Second constat de l’analyse, nettement plus gênant : on découvre que le Conseil d’Orientation des Retraites (COR) persiste depuis 20 ans à présenter des chiffres beaucoup plus roses qu’ils ne le sont en réalité, oubliant commodément 33 milliards d’euros de déficits. Ces derniers, provenant du mode de financement (particulièrement généreux et assez peu équitable) des retraites de fonctionnaires, ne sont pas intégrés dans les calculs du COR au motif qu’en tenir compte « stigmatiserait » ces cotisants. Il faut dire que les pensions des anciens fonctionnaires représentent aujourd’hui 15% du budget général et pèsent donc très lourdement sur les ministères ayant une forte masse salariale qui représente, par exemple, 28% des dépenses de l’Education nationale.
Une fois corrigés, le déficit des retraites est en moyenne de 1,5% du PIB depuis 2002, soit huit fois plus que le déficit calculé par le COR, fort loin du « quasi-équilibre » des retraites mis en avant par certains et qui justifieraient un statu quo.
Autrement dit, l’État, dans son impéritie habituelle, n’a pas été capable de provisionner un tant soit peu d’argent pour financer les retraites de ses propres employés, qui ne doivent le versement de leurs pensions qu’aux efforts de plus en plus importants consentis par les salariés du privés, et qui se traduisent notamment par des tensions aux versements de plus en plus visibles.

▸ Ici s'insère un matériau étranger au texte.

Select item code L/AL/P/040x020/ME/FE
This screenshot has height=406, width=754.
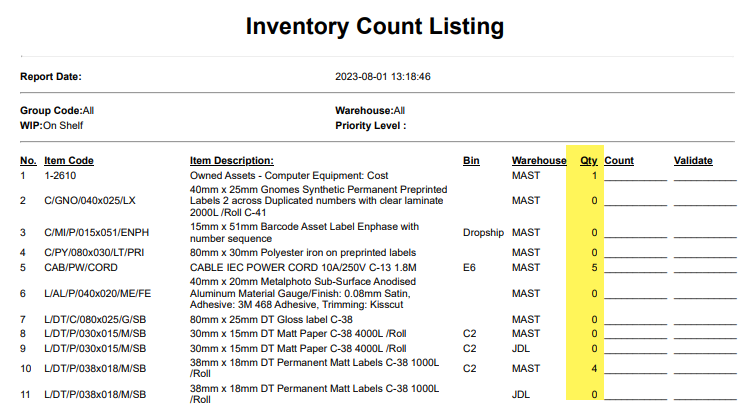pyautogui.click(x=97, y=294)
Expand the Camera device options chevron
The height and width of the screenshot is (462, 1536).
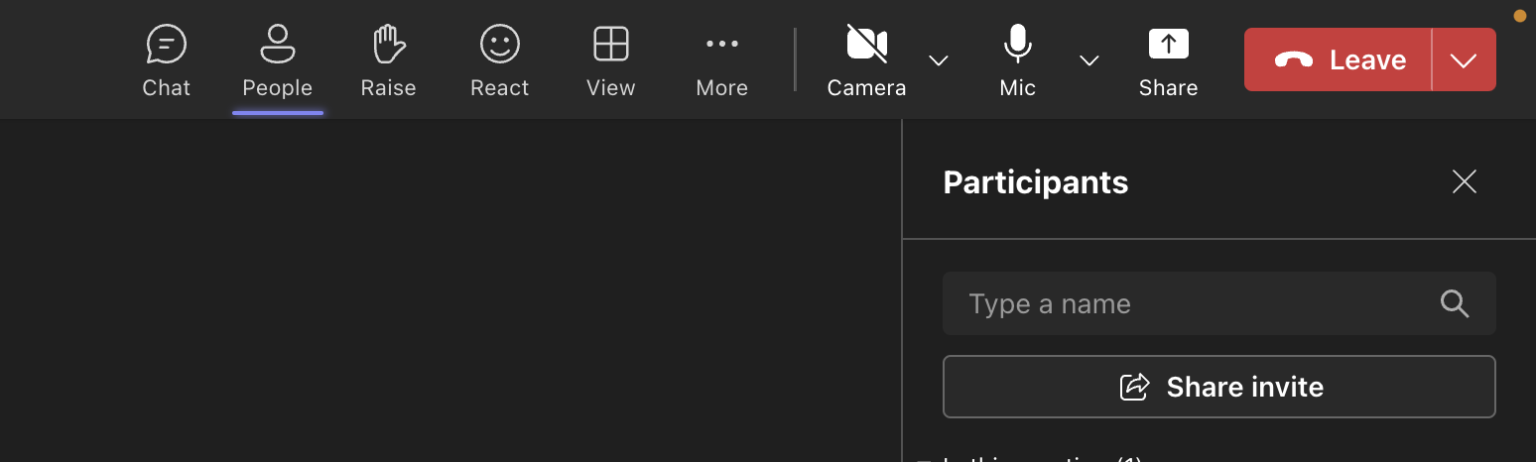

Tout compte fait, la situation actuelle des retraites ne tient qu’à l’empilement de dettes, et ce alors que l’État, sous la direction fébrile d’un Macron de plus en plus nerveux, n’a pas arrêté d’en générer comme jamais, passant de 98% avant l’arrivée au pouvoir du Mozart de la Finance à plus de 116% à présent. En fait de symphonie budgétaire, le Mozart en question nous joue une véritable charge atonale cacophonique avec un emballement très inquiétant, et ces questions de retraites s’y ajoutent donc avec force.
Il apparaît alors clairement que l’acharnement de Macron à pousser cette réforme des retraites et dans ces termes ne tient encore une fois qu’à sa volonté de ménager le personnel de l’État à commencer, probablement, par celui qui gravite autour de lui et qui pourrait, à tout moment, se retourner vertement contre lui avec tout ce que cela peut supposer de mains moites pour l’actuel occupant de l’Élysée.
Macron ne veut pas sauver les retraites : tout comme « la santé des Français » dont les deux dernières années ont prouvé qu’il n’avait absolument rien à carrer, tout comme « la sécurité des Français » dont l’état général d’insécurité dans le pays montre qu’il n’y prête, là aussi, absolument aucune attention, tout comme « le bien-être des Français » dont l’actuelle crise énergétique montre qu’il s’en fiche éperdument, les retraites des Français lui « en touchent une sans bouger l’autre ».
Ce que veut Macron, c’est garantir que l’État et ses agents continueront de travailler encore un peu, quelques années tout au plus, pour lui assurer une fin de mandat pas trop bousculée, ni plus ni moins.
Et s’il faut, pour cela, reculer l’âge de la retraite de ces pourceaux de salariés du privé, qu’il en soit ainsi.